Abstract
Three major human coronavirus disease outbreaks, severe acute respiratory syndrome (SARS), Middle East respiratory syndrome (MERS) and 2019 coronavirus disease (COVID-19), occurred in the twenty-first century and were caused by different coronaviruses (CoVs). All these viruses are considered to have originated from bats and transmitted to humans through intermediate hosts. SARS-CoV-1 and SARS-CoV-2, disease agent of COVID-19, shared around 80% genomic similarity, and thus belong to SARS-related CoVs. As a natural reservoir of viruses, bats harbor numerous other SARS-related CoVs that could potentially infect humans around the world, causing SARS or COVID-19 like outbreaks in the future. In this review, we summarized the current knowledge of CoVs on geographical distribution, genetic diversity, cross-species transmission potential and possible pathogenesis in humans, aiming for a better understanding of bat SARS-related CoVs in the context of prevention and control.
Keywords: SARS-related coronavirus, Bat, Cross-species, Spillover, Geographical distribution
Introduction
Coronaviruses (CoVs) are a large family of positive-sense, single-strand RNA (+ssRNA) viruses that belong to the subfamily Orthocoronavirinae in the Coronaviridae family and the order Nidovirales. CoVs are enveloped viruses that have crown-like viral particles with the second largest genome among all RNA viruses, normally 27–32 kb in size.
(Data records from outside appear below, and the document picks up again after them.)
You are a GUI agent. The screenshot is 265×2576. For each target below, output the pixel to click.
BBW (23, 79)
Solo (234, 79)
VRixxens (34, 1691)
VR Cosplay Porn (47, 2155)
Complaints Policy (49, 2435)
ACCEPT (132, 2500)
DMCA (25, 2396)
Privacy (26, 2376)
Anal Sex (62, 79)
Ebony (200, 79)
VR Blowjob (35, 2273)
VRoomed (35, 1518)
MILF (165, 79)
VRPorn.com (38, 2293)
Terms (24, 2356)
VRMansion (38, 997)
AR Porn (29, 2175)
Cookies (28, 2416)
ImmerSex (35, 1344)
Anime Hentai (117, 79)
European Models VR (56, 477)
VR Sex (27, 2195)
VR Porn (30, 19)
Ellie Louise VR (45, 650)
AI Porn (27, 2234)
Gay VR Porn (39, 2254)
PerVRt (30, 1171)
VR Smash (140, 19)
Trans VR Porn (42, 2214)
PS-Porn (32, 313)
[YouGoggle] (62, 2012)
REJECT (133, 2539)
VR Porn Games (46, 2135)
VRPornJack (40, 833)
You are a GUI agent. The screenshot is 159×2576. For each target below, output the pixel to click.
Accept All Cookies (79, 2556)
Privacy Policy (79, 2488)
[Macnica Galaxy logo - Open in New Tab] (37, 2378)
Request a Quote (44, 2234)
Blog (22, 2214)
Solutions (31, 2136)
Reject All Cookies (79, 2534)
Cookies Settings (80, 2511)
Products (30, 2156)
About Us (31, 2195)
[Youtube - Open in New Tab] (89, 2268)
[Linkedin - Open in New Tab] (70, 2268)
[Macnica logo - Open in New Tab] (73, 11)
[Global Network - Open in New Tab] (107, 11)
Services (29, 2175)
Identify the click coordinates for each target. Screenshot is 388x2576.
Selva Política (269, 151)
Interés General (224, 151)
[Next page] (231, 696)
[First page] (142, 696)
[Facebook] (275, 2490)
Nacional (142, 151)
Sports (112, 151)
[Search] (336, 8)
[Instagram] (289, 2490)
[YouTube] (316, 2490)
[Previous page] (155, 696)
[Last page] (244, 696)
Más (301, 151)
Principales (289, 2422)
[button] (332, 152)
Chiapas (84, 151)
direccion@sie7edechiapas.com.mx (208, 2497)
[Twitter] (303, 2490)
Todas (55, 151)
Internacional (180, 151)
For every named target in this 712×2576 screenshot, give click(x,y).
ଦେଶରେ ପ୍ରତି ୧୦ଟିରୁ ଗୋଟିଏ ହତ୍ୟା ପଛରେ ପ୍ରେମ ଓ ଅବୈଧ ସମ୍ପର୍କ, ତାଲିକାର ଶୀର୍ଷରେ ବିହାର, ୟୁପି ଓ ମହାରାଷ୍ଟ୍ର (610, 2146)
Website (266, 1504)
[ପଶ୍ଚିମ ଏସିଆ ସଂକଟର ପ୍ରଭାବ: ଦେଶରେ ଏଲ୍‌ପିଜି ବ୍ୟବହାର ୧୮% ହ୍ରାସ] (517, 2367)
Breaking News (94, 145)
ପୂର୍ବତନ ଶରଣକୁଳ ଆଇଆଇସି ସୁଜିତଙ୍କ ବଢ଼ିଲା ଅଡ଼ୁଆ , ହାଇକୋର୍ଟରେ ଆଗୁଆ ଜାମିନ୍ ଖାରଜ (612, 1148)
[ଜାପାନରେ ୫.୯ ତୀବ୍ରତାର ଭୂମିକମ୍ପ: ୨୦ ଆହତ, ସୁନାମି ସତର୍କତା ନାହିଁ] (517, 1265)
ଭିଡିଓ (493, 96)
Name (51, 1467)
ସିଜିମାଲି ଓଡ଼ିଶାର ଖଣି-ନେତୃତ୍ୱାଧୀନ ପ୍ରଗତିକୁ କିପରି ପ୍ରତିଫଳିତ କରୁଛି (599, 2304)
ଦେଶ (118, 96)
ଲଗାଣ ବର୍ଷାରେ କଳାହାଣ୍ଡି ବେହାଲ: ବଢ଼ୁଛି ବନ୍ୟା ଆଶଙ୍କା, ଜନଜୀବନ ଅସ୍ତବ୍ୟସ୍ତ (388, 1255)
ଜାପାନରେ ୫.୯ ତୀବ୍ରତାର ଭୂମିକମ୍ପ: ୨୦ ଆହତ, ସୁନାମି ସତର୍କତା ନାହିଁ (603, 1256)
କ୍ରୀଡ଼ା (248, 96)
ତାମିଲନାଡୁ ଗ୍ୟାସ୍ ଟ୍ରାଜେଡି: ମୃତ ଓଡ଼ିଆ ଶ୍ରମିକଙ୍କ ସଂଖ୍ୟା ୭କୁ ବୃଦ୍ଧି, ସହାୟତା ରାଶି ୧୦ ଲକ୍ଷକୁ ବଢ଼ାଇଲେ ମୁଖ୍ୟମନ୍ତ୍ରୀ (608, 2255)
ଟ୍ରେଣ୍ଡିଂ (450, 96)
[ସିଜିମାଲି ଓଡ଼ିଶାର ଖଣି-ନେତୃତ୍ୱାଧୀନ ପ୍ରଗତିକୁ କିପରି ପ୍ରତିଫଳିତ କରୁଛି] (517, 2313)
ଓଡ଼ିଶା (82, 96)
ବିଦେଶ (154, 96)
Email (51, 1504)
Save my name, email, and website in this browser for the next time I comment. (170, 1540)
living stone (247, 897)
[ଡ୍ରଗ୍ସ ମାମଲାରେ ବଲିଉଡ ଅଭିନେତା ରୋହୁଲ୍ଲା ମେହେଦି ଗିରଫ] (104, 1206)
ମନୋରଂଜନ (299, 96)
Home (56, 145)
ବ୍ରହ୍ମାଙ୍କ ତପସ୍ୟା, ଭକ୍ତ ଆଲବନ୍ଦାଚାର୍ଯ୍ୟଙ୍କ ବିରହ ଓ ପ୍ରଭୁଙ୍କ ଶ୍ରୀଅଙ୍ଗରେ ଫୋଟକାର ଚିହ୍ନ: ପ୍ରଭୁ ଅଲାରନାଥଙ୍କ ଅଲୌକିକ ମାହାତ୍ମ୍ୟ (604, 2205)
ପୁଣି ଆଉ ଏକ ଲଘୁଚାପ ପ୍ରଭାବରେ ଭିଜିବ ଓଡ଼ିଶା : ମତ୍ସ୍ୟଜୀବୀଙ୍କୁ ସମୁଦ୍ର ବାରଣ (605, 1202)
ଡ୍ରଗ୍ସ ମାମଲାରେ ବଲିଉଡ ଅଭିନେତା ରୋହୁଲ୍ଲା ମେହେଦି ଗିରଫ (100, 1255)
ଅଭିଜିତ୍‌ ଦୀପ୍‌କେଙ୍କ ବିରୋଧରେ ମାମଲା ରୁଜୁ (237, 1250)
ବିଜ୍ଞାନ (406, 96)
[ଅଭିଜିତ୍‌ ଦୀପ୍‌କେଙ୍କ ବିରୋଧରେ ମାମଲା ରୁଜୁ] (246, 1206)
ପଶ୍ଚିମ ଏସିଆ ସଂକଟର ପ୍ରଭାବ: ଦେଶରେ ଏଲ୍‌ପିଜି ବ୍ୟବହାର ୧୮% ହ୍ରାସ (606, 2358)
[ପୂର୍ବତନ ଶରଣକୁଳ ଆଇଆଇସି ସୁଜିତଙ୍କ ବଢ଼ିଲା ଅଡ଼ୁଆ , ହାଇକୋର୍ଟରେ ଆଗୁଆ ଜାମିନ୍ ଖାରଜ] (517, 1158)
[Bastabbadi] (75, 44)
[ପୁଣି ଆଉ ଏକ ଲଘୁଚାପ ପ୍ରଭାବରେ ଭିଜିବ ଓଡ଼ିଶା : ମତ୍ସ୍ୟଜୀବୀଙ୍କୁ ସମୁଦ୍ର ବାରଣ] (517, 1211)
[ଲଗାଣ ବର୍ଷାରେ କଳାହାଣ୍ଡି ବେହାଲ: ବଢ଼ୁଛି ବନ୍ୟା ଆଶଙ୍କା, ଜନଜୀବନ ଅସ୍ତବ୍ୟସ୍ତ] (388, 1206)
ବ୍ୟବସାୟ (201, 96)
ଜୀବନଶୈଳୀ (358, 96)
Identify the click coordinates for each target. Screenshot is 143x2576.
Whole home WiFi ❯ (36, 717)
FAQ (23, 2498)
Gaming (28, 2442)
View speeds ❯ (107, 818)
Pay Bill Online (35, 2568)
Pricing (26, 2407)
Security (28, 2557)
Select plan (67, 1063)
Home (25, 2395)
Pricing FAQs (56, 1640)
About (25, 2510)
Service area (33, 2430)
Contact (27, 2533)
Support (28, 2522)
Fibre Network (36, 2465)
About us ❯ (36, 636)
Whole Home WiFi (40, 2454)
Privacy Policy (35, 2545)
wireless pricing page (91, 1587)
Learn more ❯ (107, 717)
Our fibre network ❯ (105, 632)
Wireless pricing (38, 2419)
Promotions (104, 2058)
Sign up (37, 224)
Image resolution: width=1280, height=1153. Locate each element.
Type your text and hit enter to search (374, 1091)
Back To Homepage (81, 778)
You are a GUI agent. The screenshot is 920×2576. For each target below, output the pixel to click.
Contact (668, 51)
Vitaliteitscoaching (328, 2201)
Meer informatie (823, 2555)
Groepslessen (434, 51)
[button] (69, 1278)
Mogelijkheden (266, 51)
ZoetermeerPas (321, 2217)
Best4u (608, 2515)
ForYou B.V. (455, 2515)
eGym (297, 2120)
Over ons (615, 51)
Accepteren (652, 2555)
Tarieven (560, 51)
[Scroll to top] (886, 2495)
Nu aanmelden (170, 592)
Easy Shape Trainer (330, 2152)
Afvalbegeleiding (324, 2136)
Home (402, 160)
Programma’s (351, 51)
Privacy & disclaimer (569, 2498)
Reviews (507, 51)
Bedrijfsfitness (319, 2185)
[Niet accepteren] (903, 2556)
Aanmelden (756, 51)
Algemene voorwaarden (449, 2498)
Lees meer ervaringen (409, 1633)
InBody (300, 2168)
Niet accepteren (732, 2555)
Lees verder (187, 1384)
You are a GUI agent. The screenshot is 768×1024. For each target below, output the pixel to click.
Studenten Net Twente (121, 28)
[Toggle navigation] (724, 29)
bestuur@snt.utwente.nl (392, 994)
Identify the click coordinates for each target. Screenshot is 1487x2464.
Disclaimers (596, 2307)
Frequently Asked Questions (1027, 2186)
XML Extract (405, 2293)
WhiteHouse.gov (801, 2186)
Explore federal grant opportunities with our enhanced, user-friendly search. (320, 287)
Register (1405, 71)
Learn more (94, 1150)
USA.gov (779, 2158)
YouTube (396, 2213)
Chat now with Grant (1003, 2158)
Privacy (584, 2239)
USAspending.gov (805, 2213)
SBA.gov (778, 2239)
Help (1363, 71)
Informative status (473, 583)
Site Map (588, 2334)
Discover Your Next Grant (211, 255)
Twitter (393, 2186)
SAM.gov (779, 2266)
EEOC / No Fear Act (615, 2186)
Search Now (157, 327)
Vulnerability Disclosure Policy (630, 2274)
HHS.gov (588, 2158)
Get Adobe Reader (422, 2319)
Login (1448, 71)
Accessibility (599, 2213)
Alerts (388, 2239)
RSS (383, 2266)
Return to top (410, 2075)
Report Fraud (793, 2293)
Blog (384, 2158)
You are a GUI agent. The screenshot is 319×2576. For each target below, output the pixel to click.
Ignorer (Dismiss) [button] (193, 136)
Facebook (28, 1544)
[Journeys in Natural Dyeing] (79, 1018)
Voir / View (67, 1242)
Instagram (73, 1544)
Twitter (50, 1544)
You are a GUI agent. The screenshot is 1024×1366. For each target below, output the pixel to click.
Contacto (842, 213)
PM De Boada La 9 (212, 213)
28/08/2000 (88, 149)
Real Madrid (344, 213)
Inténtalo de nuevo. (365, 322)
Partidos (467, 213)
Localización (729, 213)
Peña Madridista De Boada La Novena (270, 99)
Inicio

CoVs were considered as causing only mild diseases in humans before 2002. The 2 human CoVs, HCoV-OC43 and HCoV-229E caused nonhospitalized respiratory infections, whereas the outbreak of SARS-CoV-1 in 2002 changed our view that CoVs can cause severe diseases in humans (Cui et al. 2019). The SARS-CoV-1 outbreak lasted for 9 months and resulted in 8098 people infected with 774 deaths, and caused the first global pandemic in the twenty-first century (Rota et al. 2003). Seventeen years later, another coronavirus related respiratory disease (COVID-19) outbreak (Huang et al. 2020; Zhou et al. 2020). The disease agent responsible for COVID-19 was identified as a novel SARS-related CoV, SARS-CoV-2 (Zhou et al. 2020). COVID-19 has spread to nearly all countries in the world and caused a serious public health crisis globally. To date (Aprial 24, 2021), there have been more than 100 million reported cases of infection and 2.5 million deaths (www.who.int/emergencies/diseases/novel-coronavirus-2019). SARS-CoV-2 shares 79.6% genome sequence identity and many biological features to SARS-CoV-1. Both viruses use the same cell entry receptor angiotensin-converting enzyme 2 (ACE2) for entry and cause severe pneumonia and systemic inflammatory diseases in humans (Hu et al. 2021; Zhou et al. 2020). However, there are also characteristics that are not shared by these 2 viruses. SARS-CoV-2 is more transmissible due to a high viral titer in the respiratory system early before the onset of symptoms, whereas high SARS-CoV-1 viral load can only be detected in more severe patients (Wölfel et al. 2020). This difference partialy explains why there are a lot more COVID-19 patients than SARS cases.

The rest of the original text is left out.